**Exercise objective:**
Copy the lines verbatim, beginning at the line that contains "New Fairfield (148, 189)" and ending after the line that contains "Секс Козметика", and leave the pictures out of your answer.

**Input records:**
^^^^

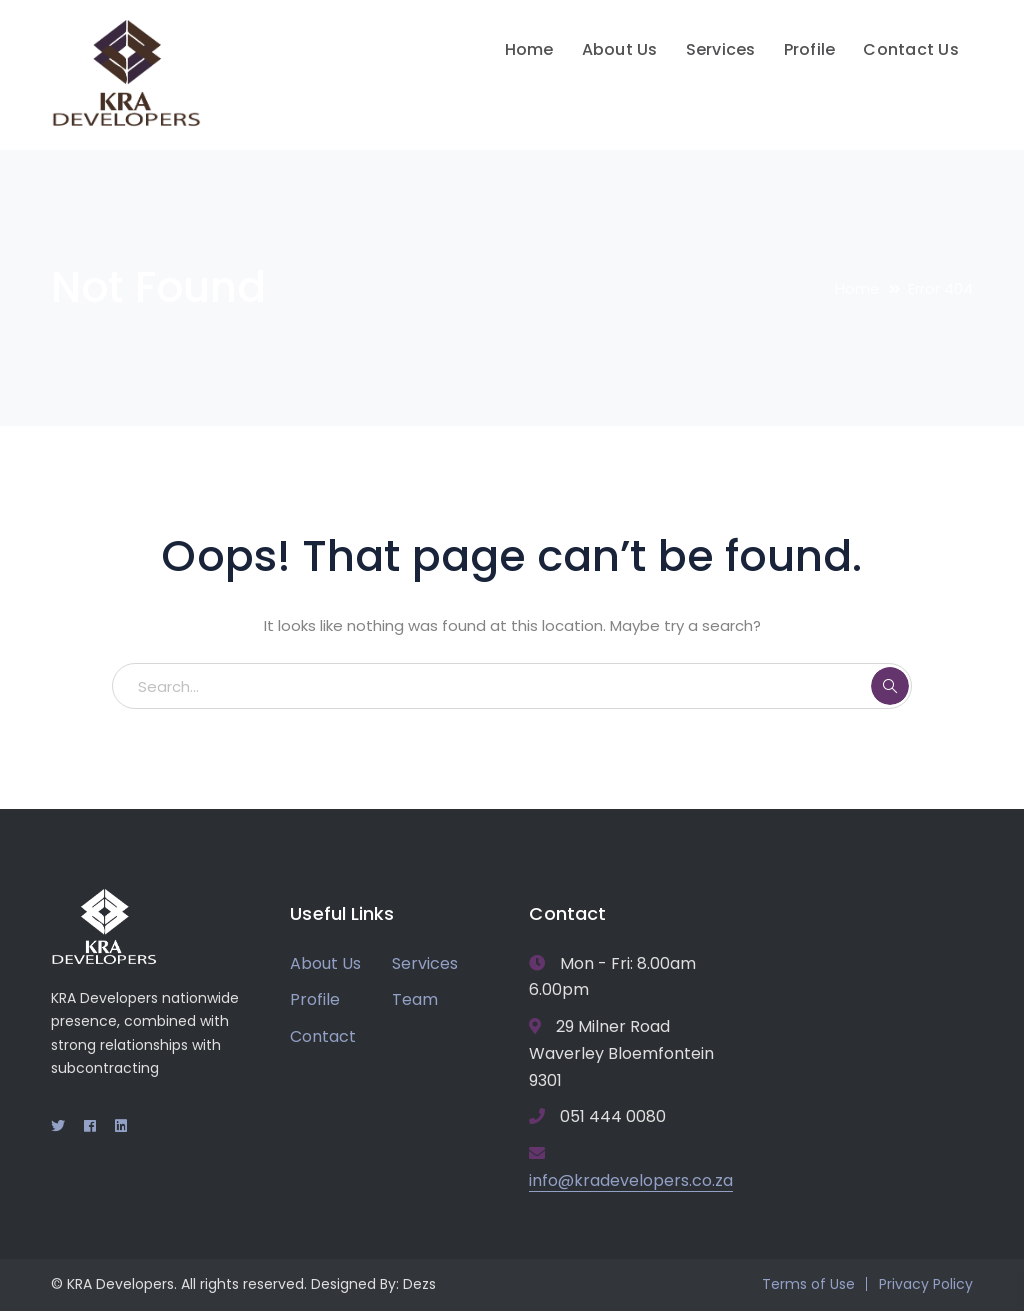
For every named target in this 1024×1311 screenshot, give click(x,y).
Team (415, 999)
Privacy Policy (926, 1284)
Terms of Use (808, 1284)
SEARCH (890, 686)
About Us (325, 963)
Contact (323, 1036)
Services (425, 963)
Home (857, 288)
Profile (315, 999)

^^^^

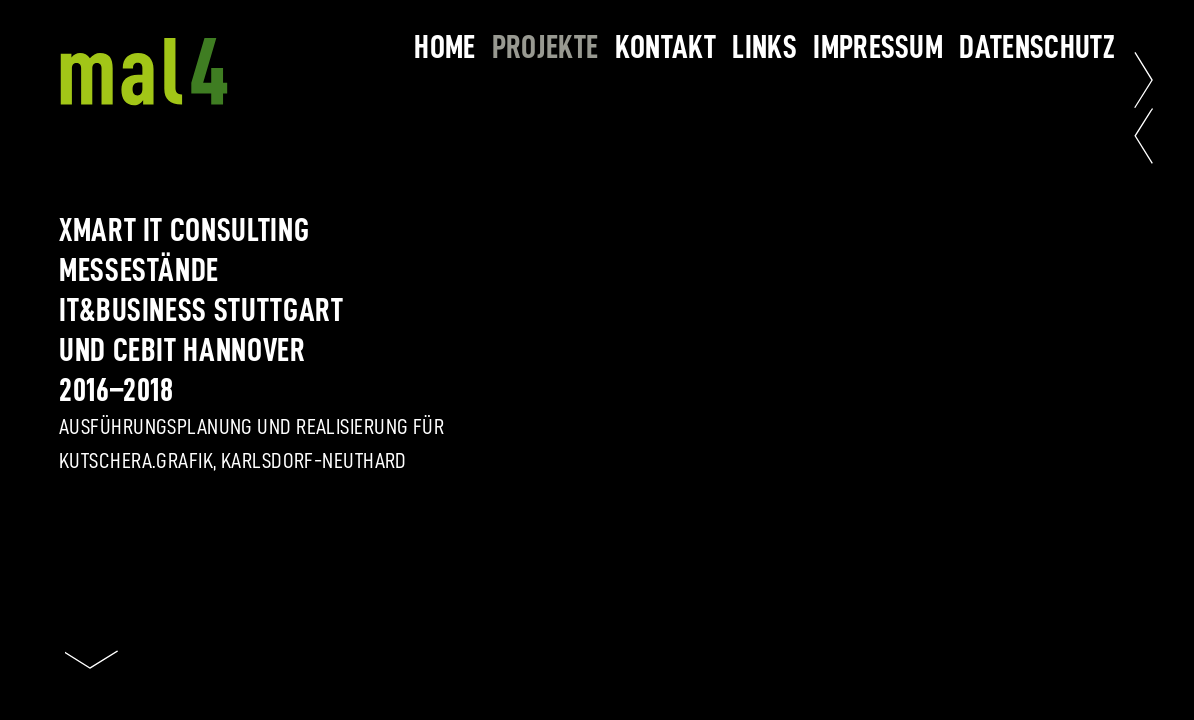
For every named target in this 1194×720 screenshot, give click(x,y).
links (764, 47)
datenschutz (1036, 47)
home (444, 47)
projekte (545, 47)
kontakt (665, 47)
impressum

^^^^

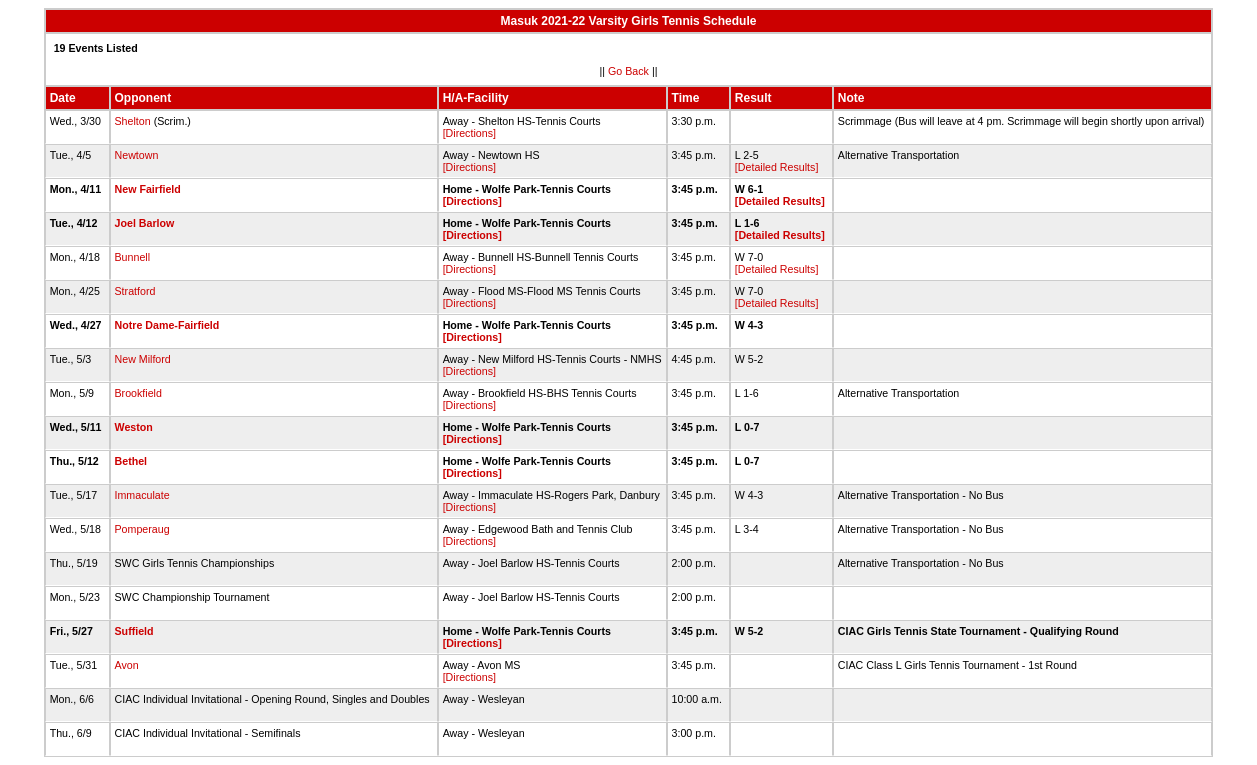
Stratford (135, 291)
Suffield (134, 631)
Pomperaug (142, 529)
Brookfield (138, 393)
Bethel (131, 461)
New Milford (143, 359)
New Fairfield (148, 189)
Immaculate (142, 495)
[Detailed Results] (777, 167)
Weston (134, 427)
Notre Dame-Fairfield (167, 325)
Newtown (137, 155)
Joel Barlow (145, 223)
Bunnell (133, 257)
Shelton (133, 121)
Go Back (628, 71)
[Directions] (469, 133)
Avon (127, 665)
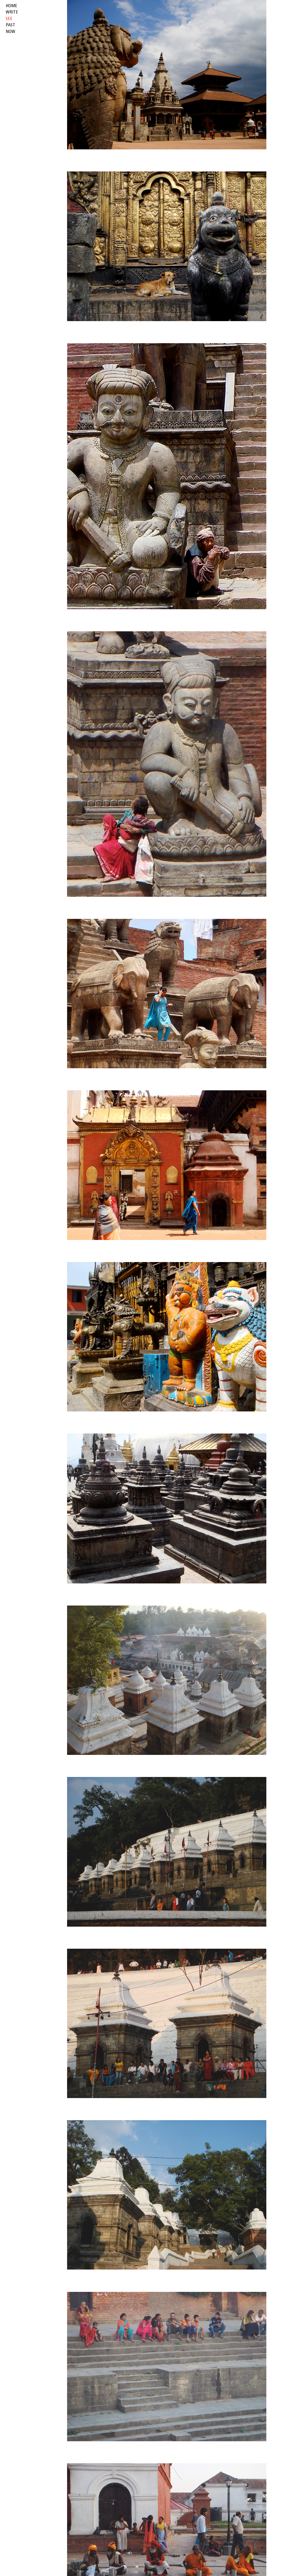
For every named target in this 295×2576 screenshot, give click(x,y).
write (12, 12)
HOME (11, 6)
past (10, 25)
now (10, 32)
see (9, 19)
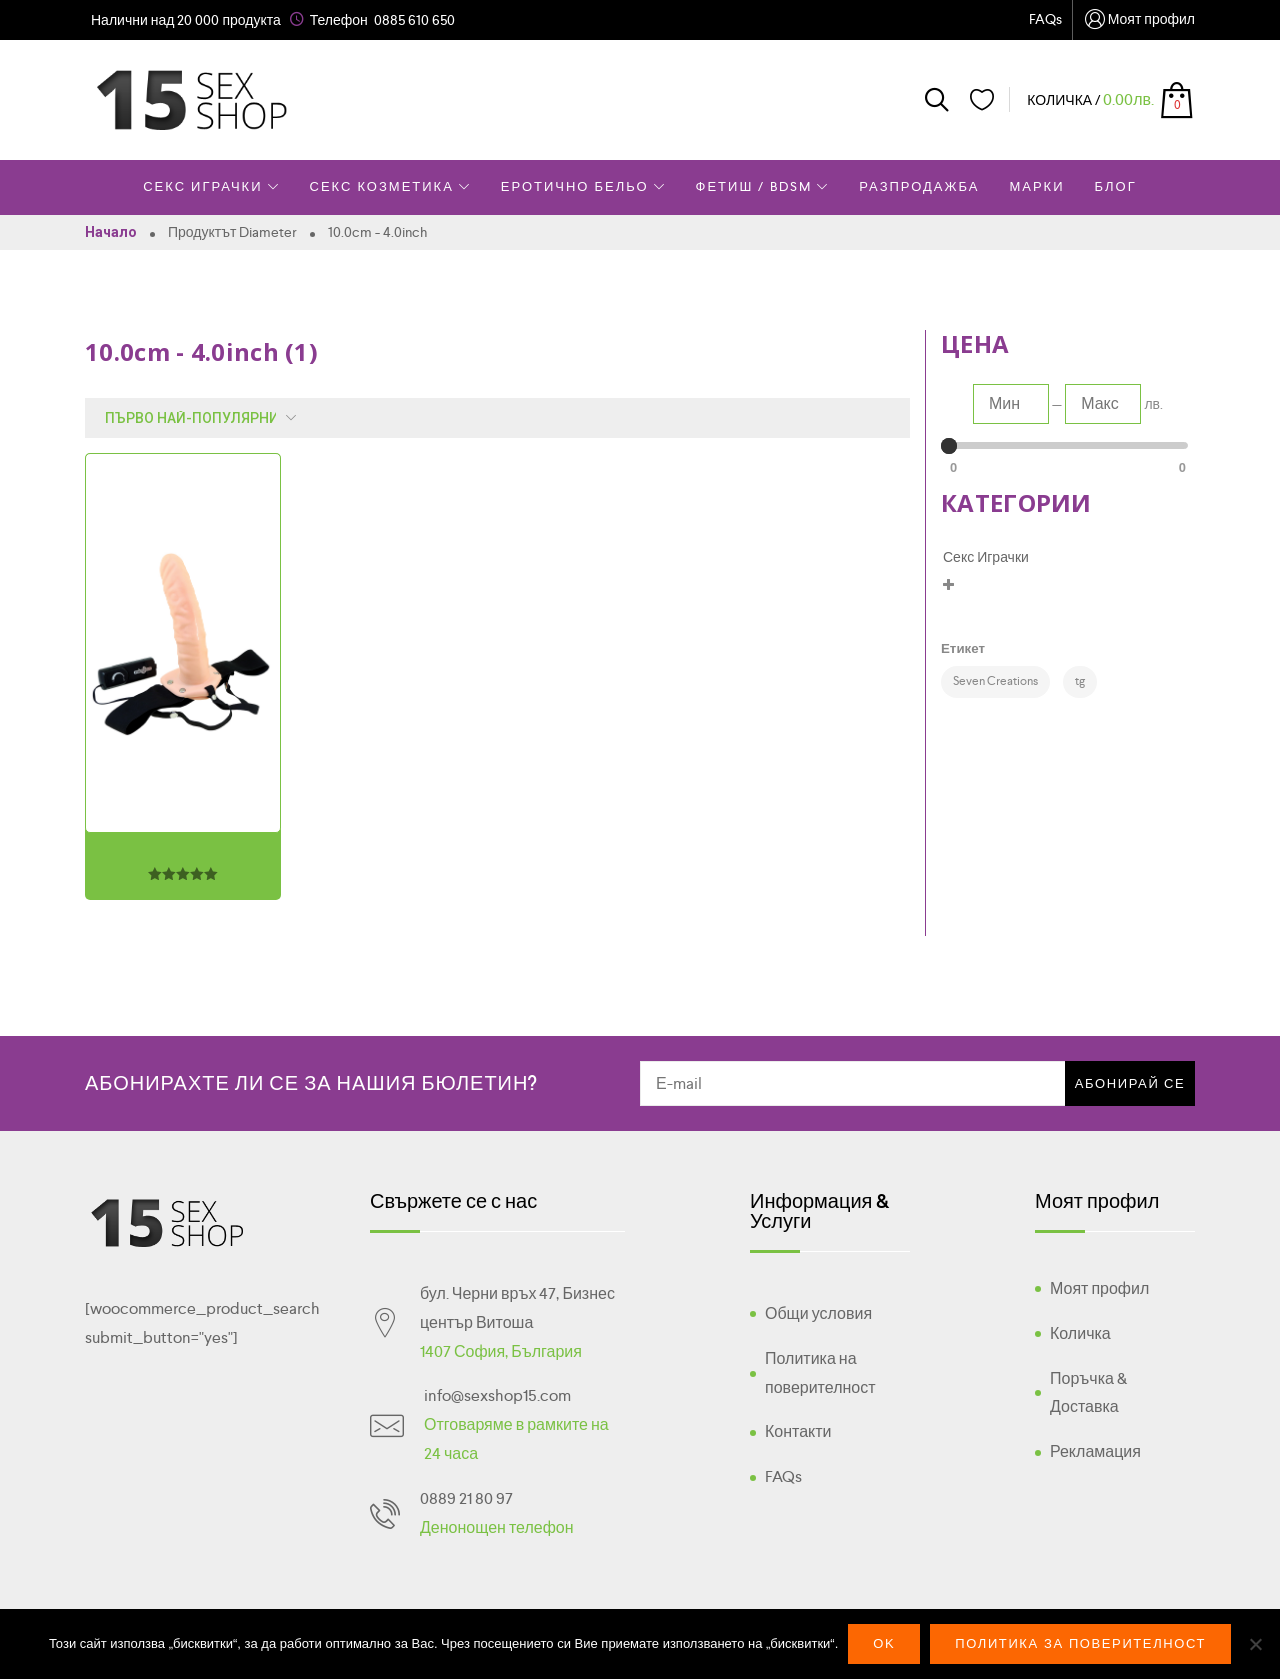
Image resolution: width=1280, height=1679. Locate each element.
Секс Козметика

^^^^

**The solution:**
New Fairfield (148, 189)
Immaculate (142, 495)
[Detailed Results] (777, 167)
Weston (134, 427)
Notre Dame-Fairfield (167, 325)
Newtown (137, 155)
Joel Barlow (145, 223)
Bunnell (133, 257)
Shelton (133, 121)
Go Back (628, 71)
[Directions] (469, 133)
Avon (127, 665)
For every named target in this 295×2576 screenshot, give click(x,y).
write (12, 12)
HOME (11, 6)
past (10, 25)
now (10, 32)
see (9, 19)
Image resolution: width=1280, height=1679. Locate each element.
Секс Козметика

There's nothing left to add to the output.